Table 10 Performance results of the proposed method and different deep neural network methods
Fig. 5
figure 5

Visual results for the performance of the proposed method and different deep neural network methods

11 Conclusion and future work

This article presents a broad study of the significance of bio-inspired algorithms for feature optimization for EEG signals. The EEG data of seizure patients have been used to evaluate the method.

The proposed PPSO is developed by the authors. There are various swarm intelligence techniques and many researchers are using them for optimization purposes. PSO is one of the best algorithms among them. Proposed PPSO is a hybrid version of PSO and pseudocode is presented in the paper for research community.
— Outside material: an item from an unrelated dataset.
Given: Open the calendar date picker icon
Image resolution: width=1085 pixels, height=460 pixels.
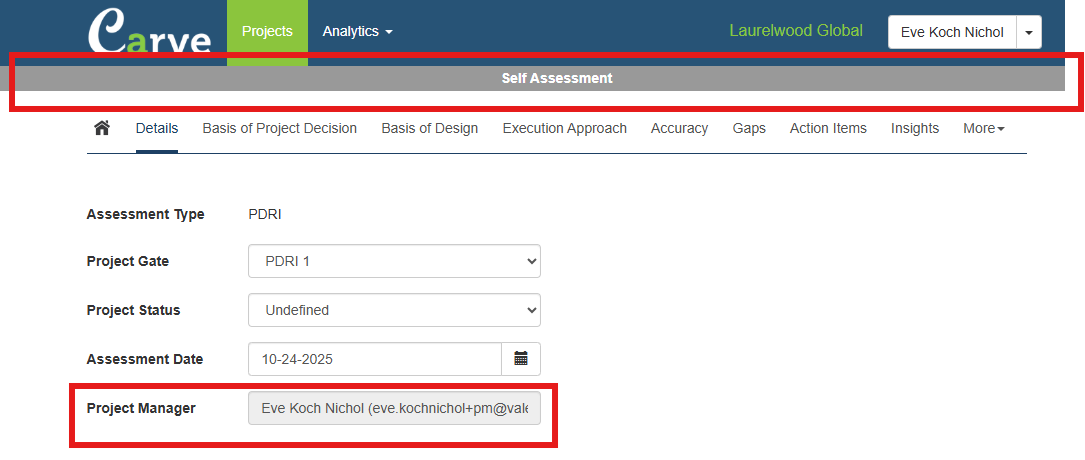Looking at the screenshot, I should tap(520, 359).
A new hybrid method is developed to select the optimal features. DWT extracts the features from EEG data with four levels of decomposition. The performance is examined with several classifiers. The newly developed Probabilistic Particle Swarm Optimization (PPSO) algorithm and Sequential Differential Evolution (SDE) Algorithm selects the optimal features from the feature space of EEG. The optimal features selected using PSO, PPSO and SDE are further evaluated for their performance with different classifiers. The classification results of PSO, PPSO and SDE are compared. The experimentation results demonstrated that among all the classifiers, SVM outperformed giving accuracy of 97.53% with PSO, 97.74% with PPSO and 98.34% with SDE at 100th cycle, converged state. It is observed that feature extraction and a further selection of optimal features result in improved classification accuracy of EEG data as seizure and non-seizure. In the future work, we will address the problem of parameter optimization to improve the convergence and performance of the proposed algorithm using iterative learning model (Tao et al., 2021). The proposed framework with ML accelerators may be used for large-scale data. It can be applied to other datasets with higher diversity to get the optimal classification results. The bigger size data sets may require specialized hardware to improve performance. Empirical Wavelet Transform (EWT) and Variational Mode Decomposition (VMD) methods build adaptive wavelets for signal decomposition and apply the filtering to remove the noise. The DWT technique is used for said research since it is a dataset independent method, provides better signal compression and data is well transferred into frequency domain. In future work, EWT and VMD will be used for feature extraction.